» **Work to be completed**
If a line of the records contains the string "gear", copy it out.
BEGIN Provided records
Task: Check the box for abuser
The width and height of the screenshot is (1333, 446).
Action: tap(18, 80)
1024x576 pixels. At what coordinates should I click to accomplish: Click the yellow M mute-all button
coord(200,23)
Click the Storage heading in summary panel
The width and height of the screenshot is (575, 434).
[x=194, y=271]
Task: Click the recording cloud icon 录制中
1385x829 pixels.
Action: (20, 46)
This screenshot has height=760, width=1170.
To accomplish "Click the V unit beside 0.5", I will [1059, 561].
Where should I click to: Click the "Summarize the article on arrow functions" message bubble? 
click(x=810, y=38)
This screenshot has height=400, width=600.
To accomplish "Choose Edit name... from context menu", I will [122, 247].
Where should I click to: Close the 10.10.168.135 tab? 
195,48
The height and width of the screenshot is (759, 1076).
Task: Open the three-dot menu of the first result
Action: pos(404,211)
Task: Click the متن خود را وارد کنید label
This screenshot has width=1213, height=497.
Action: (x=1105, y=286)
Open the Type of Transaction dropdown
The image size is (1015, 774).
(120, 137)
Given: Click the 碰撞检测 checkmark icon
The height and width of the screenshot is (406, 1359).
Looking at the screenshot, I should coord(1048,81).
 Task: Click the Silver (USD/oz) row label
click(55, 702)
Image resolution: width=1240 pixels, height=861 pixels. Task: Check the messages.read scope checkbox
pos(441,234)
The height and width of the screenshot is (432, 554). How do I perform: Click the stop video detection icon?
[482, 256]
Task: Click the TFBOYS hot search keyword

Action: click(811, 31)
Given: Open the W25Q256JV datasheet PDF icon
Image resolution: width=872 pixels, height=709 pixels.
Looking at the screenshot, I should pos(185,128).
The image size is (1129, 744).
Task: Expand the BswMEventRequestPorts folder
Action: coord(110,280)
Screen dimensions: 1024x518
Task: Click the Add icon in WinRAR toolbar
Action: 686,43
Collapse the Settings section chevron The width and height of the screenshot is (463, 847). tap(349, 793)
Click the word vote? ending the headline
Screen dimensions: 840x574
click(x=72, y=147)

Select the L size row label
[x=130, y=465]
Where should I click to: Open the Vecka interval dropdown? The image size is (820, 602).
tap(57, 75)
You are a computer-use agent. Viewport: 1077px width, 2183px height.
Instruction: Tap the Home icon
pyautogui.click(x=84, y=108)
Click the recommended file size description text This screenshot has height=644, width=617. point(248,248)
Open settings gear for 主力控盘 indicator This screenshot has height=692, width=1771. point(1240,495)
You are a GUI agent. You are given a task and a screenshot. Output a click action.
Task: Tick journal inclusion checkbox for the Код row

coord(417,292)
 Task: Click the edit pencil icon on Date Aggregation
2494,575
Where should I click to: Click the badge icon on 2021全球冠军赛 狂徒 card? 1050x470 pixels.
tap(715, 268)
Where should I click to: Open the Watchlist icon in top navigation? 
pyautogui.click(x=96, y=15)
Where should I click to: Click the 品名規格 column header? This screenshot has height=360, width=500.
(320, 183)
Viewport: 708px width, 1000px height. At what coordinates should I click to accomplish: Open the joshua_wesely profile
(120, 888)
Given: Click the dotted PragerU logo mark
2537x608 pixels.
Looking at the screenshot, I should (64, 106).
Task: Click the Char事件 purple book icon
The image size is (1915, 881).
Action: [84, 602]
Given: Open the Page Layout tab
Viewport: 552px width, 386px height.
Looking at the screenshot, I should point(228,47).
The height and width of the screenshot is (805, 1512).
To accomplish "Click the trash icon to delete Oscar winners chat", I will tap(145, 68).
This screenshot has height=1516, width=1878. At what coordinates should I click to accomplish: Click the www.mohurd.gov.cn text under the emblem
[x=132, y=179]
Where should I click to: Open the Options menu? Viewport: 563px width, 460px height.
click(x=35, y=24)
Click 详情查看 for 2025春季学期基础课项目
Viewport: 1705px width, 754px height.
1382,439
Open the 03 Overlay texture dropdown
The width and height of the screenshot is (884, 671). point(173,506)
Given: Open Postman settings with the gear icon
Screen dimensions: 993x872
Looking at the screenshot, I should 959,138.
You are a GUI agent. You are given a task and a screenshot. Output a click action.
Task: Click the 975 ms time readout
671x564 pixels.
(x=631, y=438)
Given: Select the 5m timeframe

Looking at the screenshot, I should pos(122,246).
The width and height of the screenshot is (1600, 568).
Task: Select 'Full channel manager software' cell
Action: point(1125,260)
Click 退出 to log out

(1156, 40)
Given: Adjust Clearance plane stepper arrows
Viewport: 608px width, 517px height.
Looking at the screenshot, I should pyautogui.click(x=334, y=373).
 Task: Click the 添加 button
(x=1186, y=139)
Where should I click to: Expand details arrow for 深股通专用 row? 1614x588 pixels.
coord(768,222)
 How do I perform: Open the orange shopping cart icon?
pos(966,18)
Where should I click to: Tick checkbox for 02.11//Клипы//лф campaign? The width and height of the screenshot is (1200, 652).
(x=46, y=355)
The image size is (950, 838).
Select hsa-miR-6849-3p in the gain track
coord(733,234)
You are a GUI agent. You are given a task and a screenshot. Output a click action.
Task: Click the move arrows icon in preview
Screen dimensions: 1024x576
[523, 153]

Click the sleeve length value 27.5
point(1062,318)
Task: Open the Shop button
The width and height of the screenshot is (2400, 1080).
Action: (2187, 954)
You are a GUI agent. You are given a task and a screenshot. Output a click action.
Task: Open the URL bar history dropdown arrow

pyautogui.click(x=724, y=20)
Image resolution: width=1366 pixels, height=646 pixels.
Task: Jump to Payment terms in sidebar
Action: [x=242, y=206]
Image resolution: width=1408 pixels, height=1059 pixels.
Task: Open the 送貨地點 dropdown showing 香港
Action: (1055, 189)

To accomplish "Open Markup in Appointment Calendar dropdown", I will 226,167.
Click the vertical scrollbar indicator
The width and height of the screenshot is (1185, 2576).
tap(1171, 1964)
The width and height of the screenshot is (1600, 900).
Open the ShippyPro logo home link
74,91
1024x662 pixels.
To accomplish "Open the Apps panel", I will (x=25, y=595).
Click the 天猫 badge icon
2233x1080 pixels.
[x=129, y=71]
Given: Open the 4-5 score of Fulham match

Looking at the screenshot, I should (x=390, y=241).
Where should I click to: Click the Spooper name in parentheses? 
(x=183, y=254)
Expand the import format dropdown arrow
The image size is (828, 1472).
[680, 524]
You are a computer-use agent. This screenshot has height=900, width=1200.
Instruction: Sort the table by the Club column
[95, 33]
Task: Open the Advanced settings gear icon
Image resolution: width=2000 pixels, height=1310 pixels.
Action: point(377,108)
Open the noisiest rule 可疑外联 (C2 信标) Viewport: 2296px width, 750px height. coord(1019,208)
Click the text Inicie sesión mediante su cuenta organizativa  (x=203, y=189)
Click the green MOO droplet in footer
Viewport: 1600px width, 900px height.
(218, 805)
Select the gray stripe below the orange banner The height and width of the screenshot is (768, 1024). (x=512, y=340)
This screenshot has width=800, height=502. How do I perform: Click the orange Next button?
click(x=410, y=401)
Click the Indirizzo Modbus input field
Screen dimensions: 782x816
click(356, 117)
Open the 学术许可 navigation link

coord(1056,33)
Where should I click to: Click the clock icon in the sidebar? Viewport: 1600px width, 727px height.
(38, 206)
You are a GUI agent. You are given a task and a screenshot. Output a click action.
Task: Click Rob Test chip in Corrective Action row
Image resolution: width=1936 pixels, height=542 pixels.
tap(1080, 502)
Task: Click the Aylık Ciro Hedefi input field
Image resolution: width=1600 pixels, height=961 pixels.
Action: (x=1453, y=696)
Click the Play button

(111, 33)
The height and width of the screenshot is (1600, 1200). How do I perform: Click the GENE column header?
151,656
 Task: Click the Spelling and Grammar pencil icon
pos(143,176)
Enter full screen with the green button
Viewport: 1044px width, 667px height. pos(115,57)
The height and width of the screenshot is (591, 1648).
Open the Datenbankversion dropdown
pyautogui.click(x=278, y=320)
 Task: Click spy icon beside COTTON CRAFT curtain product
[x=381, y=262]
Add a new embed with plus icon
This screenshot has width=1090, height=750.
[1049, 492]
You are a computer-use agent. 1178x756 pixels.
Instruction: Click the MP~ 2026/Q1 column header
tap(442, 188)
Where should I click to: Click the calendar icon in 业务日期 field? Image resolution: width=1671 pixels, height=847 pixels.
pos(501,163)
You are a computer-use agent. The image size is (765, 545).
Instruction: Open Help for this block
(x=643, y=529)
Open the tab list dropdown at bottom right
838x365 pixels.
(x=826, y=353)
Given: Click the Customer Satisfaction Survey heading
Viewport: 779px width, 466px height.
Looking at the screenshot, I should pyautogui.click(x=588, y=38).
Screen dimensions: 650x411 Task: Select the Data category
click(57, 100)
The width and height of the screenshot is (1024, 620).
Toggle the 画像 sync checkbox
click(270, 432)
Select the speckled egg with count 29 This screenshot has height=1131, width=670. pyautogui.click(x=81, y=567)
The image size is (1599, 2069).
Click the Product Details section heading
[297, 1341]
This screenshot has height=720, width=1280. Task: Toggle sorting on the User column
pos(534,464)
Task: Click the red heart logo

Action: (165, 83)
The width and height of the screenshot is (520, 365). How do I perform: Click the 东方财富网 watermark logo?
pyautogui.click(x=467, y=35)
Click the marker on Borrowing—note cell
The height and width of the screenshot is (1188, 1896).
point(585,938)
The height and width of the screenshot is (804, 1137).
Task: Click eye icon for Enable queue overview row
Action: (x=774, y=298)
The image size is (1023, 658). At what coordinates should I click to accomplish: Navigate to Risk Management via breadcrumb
END Provided records
» **Answer to the problem**
Open settings gear for 主力控盘 indicator This screenshot has height=692, width=1771. point(1240,495)
Given: Open Postman settings with the gear icon
Task: Open the Advanced settings gear icon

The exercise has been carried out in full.